Case ID: so2d_656/html/0281-03.html
Source: Caselaw Access Project
Author: {"author": "\n      PER CURIAM.", "license": "Public Domain", "url": "https://static.case.law/"}
Date Created: 2024-08-24T03:29:51.129683

Michael Harry COSGRAVE, a/k/a Michael Harry Cosgrove, Appellant, v. STATE of Florida, Appellee.
    No. 95-365.
    District Court of Appeal of Florida, Fifth District.
    June 23, 1995.
    Michael Harry Cosgrave, Sharpes, pro se.
    Robert A Butterworth, Atty. Gen., Tallahassee, and Robin Compton Jones, Asst. Atty.
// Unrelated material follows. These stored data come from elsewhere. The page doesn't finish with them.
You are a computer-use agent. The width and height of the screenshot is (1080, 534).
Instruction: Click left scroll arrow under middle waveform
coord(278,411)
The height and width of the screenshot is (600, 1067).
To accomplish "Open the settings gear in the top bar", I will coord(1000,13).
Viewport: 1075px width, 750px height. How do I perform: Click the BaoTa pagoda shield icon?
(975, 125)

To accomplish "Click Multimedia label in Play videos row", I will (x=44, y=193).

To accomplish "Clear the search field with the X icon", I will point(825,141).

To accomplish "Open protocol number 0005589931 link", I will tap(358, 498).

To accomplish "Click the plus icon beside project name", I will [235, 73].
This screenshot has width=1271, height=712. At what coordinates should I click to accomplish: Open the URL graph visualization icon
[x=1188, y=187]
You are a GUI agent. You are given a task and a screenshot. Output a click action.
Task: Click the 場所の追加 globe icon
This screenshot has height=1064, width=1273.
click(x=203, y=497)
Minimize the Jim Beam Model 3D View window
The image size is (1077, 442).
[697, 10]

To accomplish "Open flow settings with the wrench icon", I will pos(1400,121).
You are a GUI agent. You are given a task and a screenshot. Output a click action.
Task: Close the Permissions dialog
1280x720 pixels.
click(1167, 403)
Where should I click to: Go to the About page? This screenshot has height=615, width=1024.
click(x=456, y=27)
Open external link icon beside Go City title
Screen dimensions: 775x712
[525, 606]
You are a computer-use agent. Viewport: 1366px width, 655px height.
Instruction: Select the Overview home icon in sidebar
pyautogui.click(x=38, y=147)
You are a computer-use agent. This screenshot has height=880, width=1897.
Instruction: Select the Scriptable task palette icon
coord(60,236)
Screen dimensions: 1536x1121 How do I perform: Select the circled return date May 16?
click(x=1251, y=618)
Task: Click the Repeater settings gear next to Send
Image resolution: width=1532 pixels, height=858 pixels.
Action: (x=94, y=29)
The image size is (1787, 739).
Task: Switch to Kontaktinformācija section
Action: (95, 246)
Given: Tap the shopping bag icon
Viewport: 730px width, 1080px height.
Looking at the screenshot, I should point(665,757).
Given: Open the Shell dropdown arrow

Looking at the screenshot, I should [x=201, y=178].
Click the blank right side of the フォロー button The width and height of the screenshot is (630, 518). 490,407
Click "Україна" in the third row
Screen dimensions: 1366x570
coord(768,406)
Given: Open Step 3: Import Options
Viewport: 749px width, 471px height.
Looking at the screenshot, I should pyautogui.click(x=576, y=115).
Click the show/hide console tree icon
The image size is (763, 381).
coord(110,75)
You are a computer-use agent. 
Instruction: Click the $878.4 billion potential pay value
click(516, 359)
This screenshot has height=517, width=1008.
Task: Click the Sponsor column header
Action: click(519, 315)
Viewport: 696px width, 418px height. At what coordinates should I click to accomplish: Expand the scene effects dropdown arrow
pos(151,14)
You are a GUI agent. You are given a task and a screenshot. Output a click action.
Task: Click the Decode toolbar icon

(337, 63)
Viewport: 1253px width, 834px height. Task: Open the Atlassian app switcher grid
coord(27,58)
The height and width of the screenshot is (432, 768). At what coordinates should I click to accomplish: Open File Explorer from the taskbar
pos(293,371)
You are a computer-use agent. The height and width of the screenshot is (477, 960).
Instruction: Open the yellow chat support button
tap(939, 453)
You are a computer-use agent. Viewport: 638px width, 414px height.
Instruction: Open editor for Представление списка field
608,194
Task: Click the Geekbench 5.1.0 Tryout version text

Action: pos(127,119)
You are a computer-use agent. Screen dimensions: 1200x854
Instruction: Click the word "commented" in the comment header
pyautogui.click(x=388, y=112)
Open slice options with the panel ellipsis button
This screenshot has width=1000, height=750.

Gen., Daytona Beach, for appellee.
   PER CURIAM.

Appellant seeks review of the denial of his motion to correct his sentence pursuant to Florida Rule of Criminal Procedure 3.800. This is yet another case involving the lack of detail on the form for sentencing found in Florida Rule of Criminal Procedure 3.986(d). For persons whose crimes were committed before October 1,1989, and who were given a split sentence, there can be an entitlement to gain time credit previously earned upon re-sentencing after violation of the probationary portion of the split sentence. Tripp v. State, 622 So.2d 941, 942 n. 2 (Fla.1993); State v. Green, 547 So.2d 925 (Fla.1989); Bacon v. State, 647 So.2d 332 (Fla. 5th DCA 1994); Green v. State, 636 So.2d 830 (Fla. 5th DCA 1994). Although we have not been provided with a copy of the pertinent page of appellant’s sentence, it is undisputed that the document did not specifically authorize either credit for gain time or credit for time served. This omission can be raised by a Rule 3.800 motion; upon remand, appellant is entitled to a specification, on the sentencing document, that gain time to which he is entitled be credited to his new sentence.

REVERSED and REMANDED to correct sentence.

DAUKSCH, GRIFFIN and THOMPSON, JJ., concur.